* Supplied text *
OpenAI has evidence that DeepSeek distilled OpenAI model after illegal access

rvz · 2025-01-29T11:57:06 1738151826

> As the leading builder of AI, we engage in countermeasures to protect our IP...

What do you mean "Our IP" for AI models, what about the stolen (copyrighted) data that was profited and taken from others without their permission, hence why news publishers all sued them?

At this point, the only valuable IP they legitimately have is the name "ChatGPT". That's it.

DeepSeek did more for humanity by giving it away for free than OpenAI did the moment they closed-up their models.

iugtmkbdfil834 · 2025-01-29T13:04:46 1738155886

The whole Wall Street reaction was fairly fascinating. I suffer no illusions about Chinese government, but like with Meta's move, it is bound to generate similar waves. I have already seen posts online asking to curb foss from China suggesting establishment was hoping this wouldn't happen ( and we can speculate as to why ).

latexr · 2025-01-29T11:27:51 1738150071

Sam Altman’s mask of pretending they are developing AI “for the good of humanity” continues to crumble.

42lux · 2025-01-29T11:30:18 1738150218

Your editorialized headline is false, misleading and technically not possible with only api access.

* Dataset excerpt *
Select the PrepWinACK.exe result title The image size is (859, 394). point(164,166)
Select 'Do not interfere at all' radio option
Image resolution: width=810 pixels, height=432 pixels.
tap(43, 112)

* Exercises *
(a) List the username of every commenter in the DeepSeek thread.
(b) Please carry on the DeepSeek thread from its last comment.
None of the data is needed here.

* Answers for this exercise *
(a) rvz, iugtmkbdfil834, latexr, 42lux

(b)
isaacfrond · 2025-01-29T15:25:25 1738164325

The headline may be false, but it accurately reflects the article.

The outlet’s sources said Microsoft security researchers detected that large amounts of data were being exfiltrated through OpenAI developer accounts in late 2024, which the company believes are affiliated with DeepSeek. OpenAI told the Financial Times that it found evidence linking DeepSeek to the use of distillation (...)

In fact, it is exactly the point of the article that more access was used than is provided in the API. Distillation is not possible with API access.

42lux · 2025-01-29T16:48:08 1738169288

If OpenAI says they walked away with the weights this is a possibility but it doesn't look like they have so it can't be a distill.

isaacfrond · 2025-01-29T18:36:23 1738175783

To distill a neural net the only thing you need is access to the softmax probabilities. You don’t need the weights. This is entirely consistent with the story—-large anounts of data being exfiltrated, not weights but the raw output before sampling.